Data records -

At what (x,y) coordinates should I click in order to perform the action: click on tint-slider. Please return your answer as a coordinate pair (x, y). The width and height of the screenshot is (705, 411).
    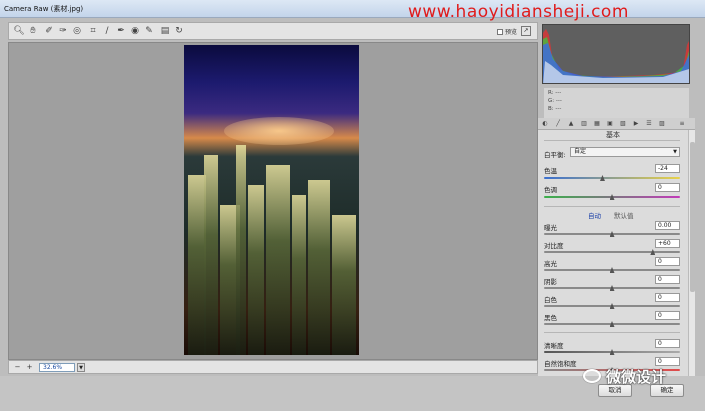
    Looking at the image, I should click on (612, 197).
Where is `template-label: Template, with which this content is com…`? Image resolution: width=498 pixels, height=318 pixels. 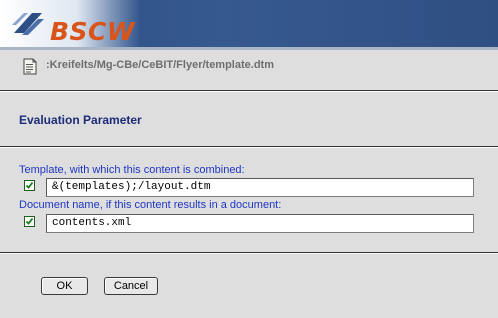 template-label: Template, with which this content is com… is located at coordinates (132, 170).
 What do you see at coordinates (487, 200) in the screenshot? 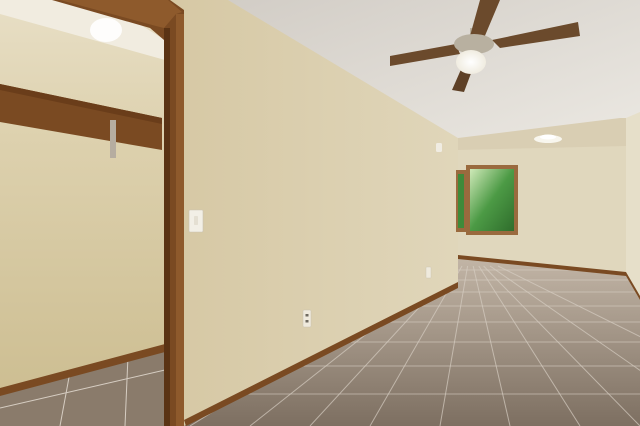
I see `window-icon` at bounding box center [487, 200].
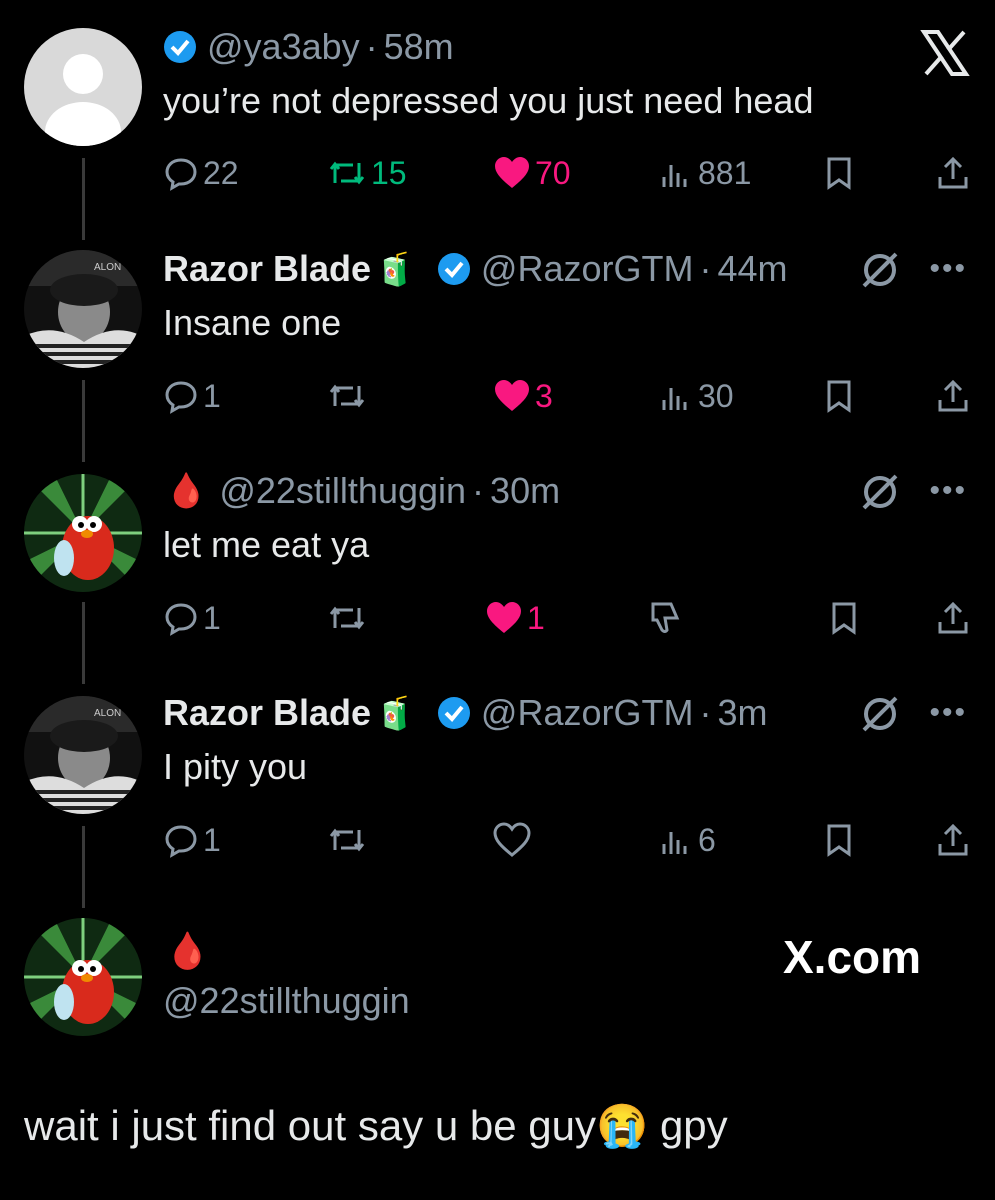  What do you see at coordinates (568, 618) in the screenshot?
I see `action-bar: 1 1` at bounding box center [568, 618].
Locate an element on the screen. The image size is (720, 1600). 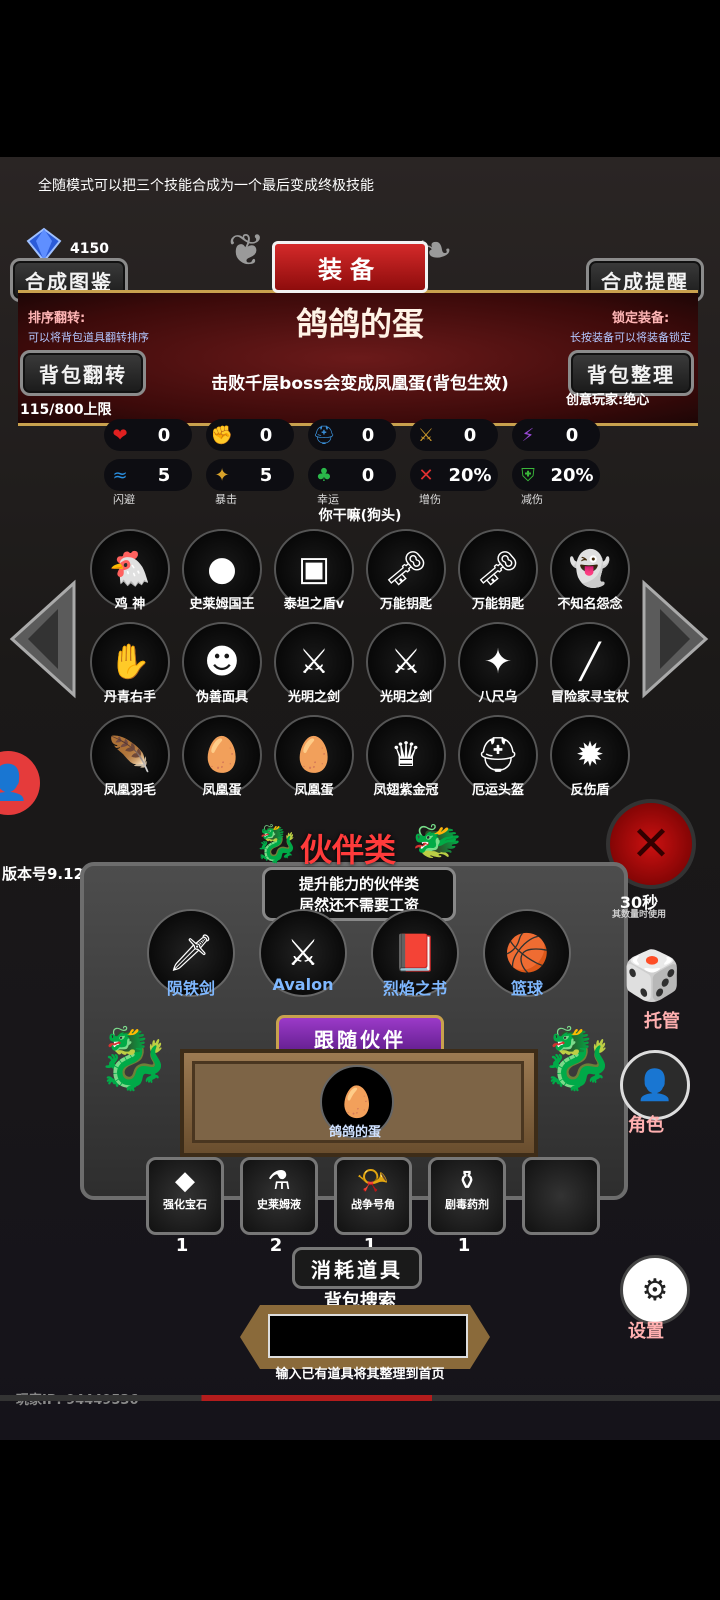
consumable-label: 强化宝石 is located at coordinates (185, 1204).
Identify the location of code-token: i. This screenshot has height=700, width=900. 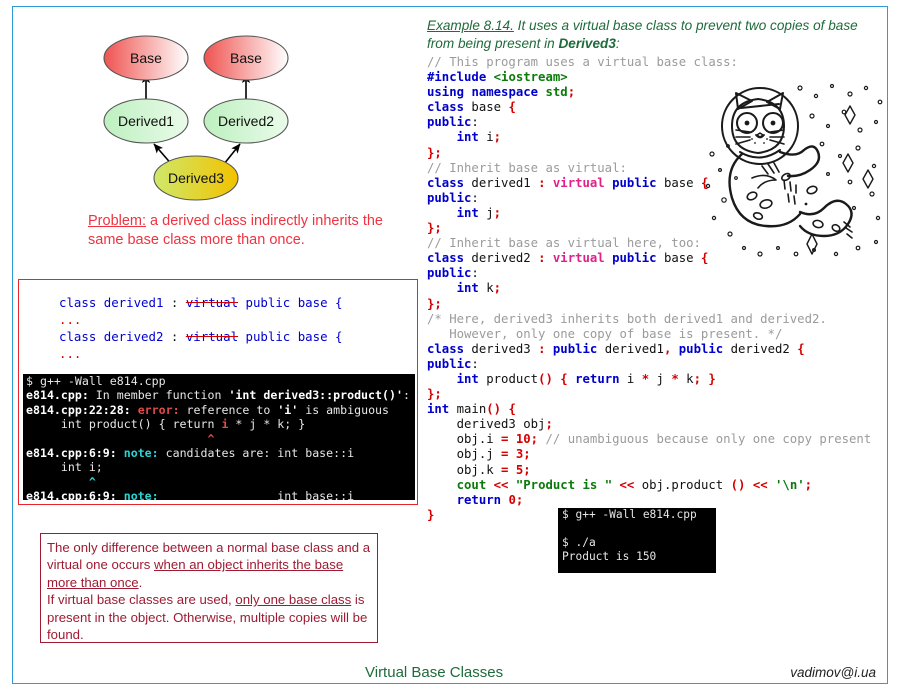
(630, 378).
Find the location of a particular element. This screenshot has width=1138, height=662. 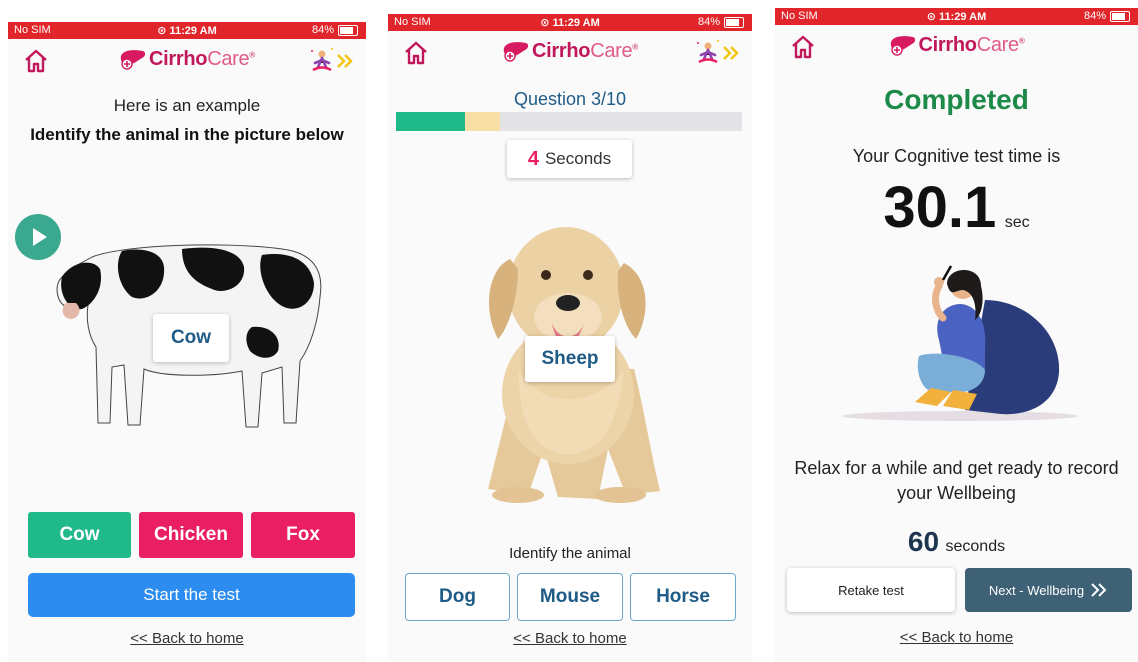

next-wellbeing-button: Next - Wellbeing is located at coordinates (1048, 590).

Required action - Can you recast the data, from the line containing "Identify the location" through the end of the data, as a two-column CSV with the columns request and answer, one row per request, each field in quotes, line breaks turned into spaces, and the pictures left out?

Response box -
request,answer
"Identify the location of code-token: i. This screenshot has height=700, width=900.","(630, 378)."
"Find the location of a particular element. This screenshot has width=1138, height=662.","next-wellbeing-button: Next - Wellbeing is located at coordinates (1048, 590)."